**Task instructions:** Leaving all pictures out, output exactly and only the line containing "This screenshot has height=914, width=1316." and the lines that follow it to the end of the material below.

**Given entries:**
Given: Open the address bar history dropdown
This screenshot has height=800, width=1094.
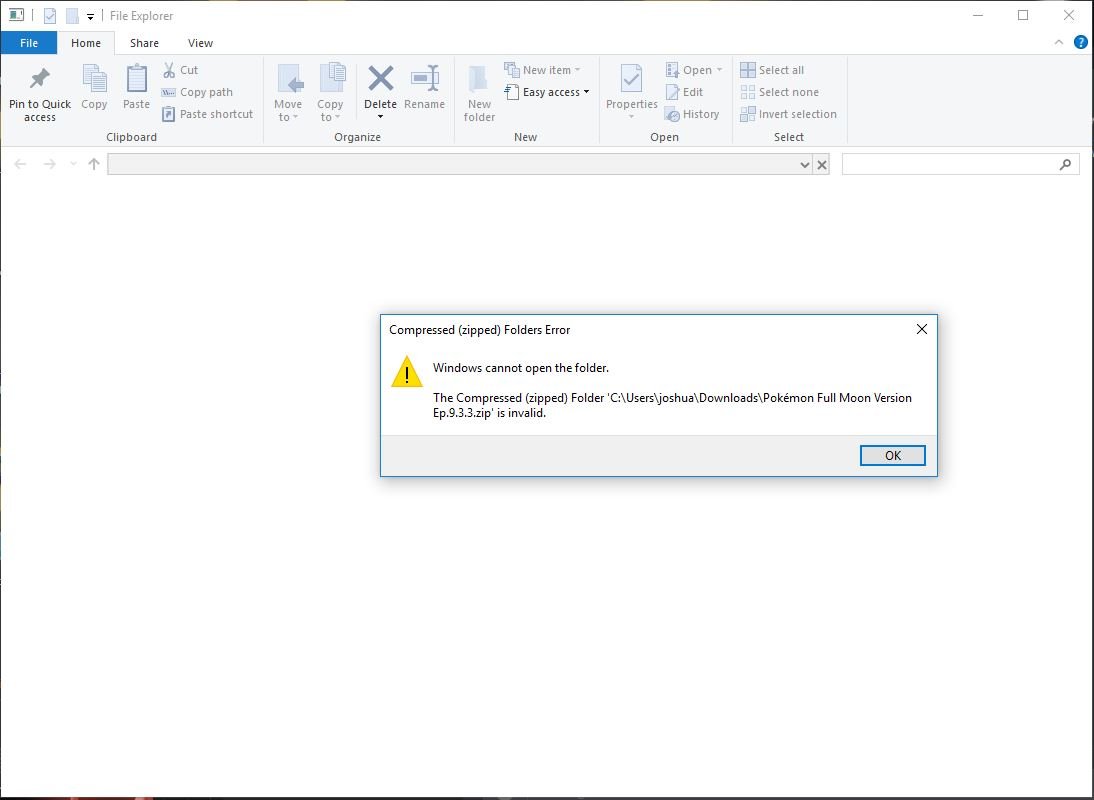Looking at the screenshot, I should coord(805,165).
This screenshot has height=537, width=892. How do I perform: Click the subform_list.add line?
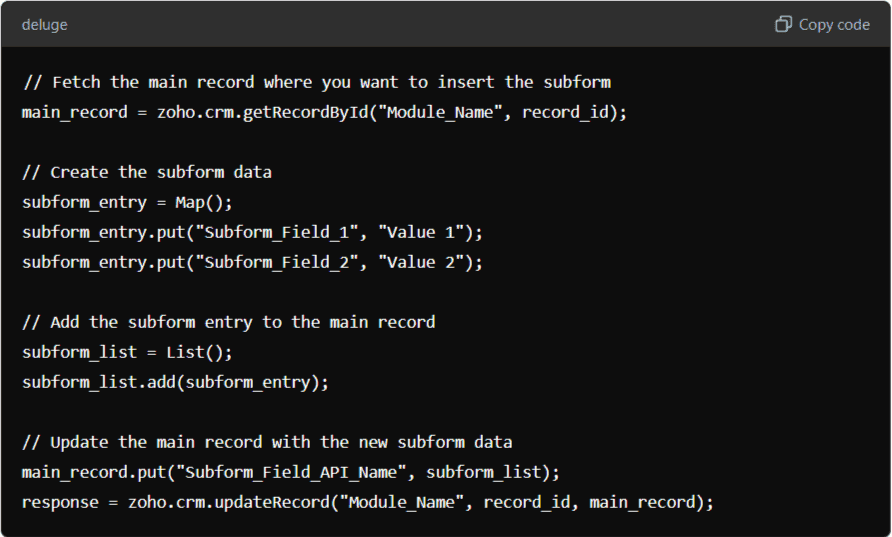(175, 383)
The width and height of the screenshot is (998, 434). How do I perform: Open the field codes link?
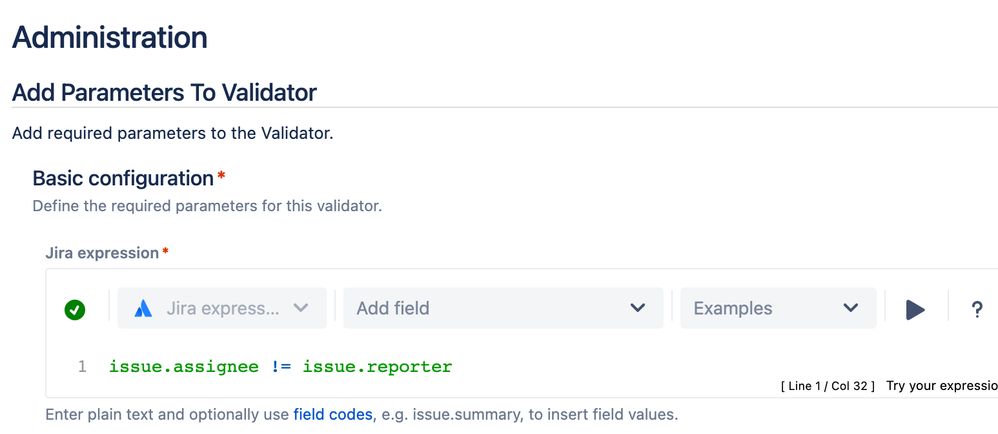(x=333, y=415)
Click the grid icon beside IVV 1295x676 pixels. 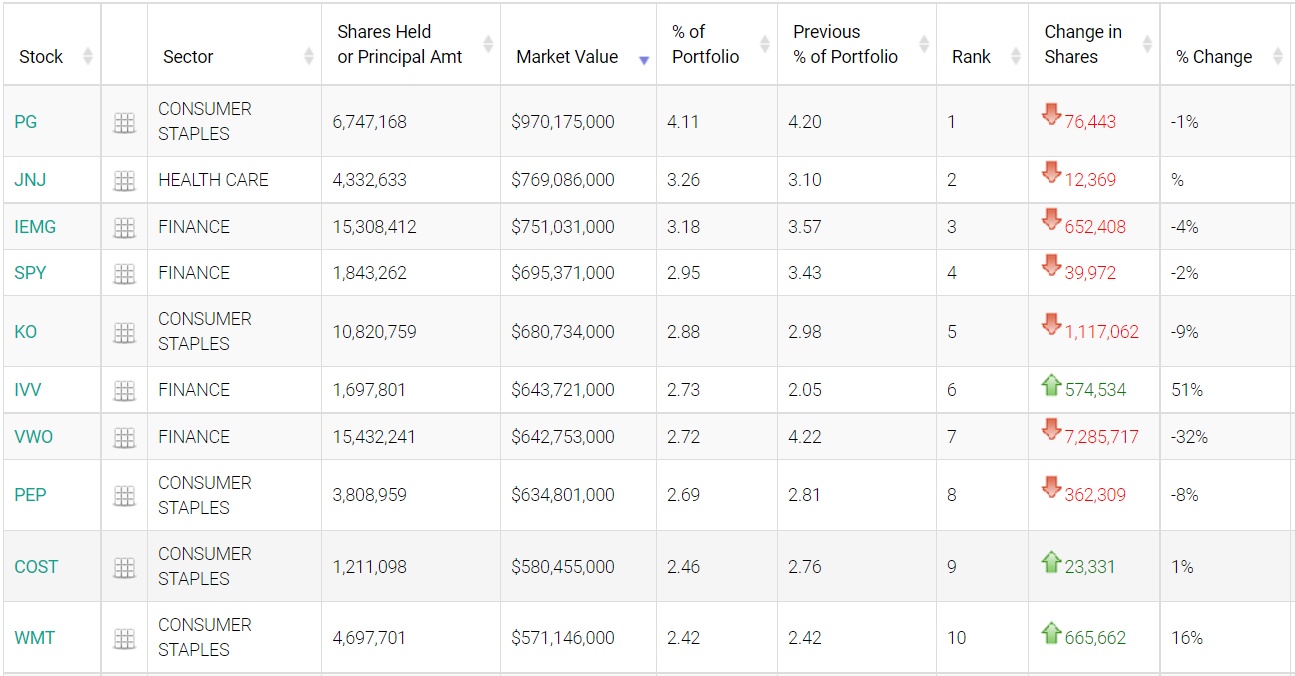[x=124, y=391]
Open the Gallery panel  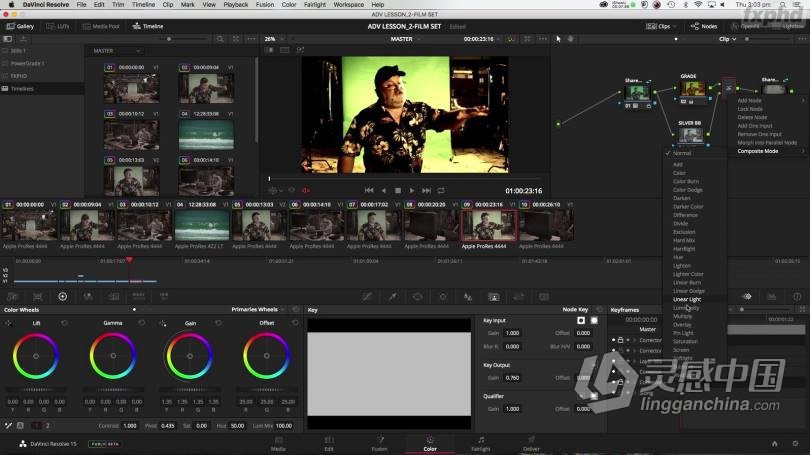(x=20, y=26)
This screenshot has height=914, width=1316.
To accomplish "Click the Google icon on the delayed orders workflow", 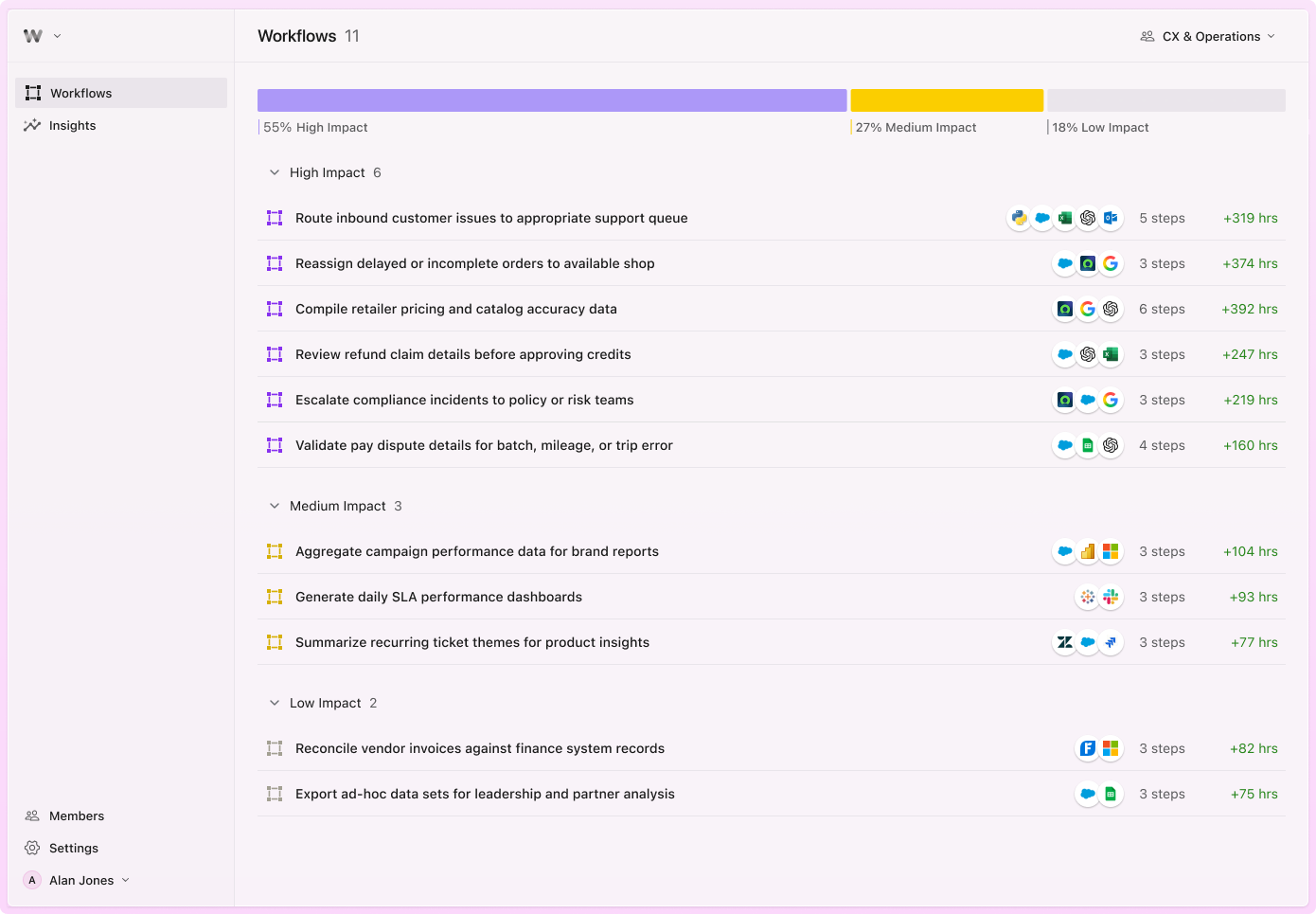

**Result:**
This screenshot has height=914, width=1316.
To accomplish "Click the Google icon on the delayed orders workflow", 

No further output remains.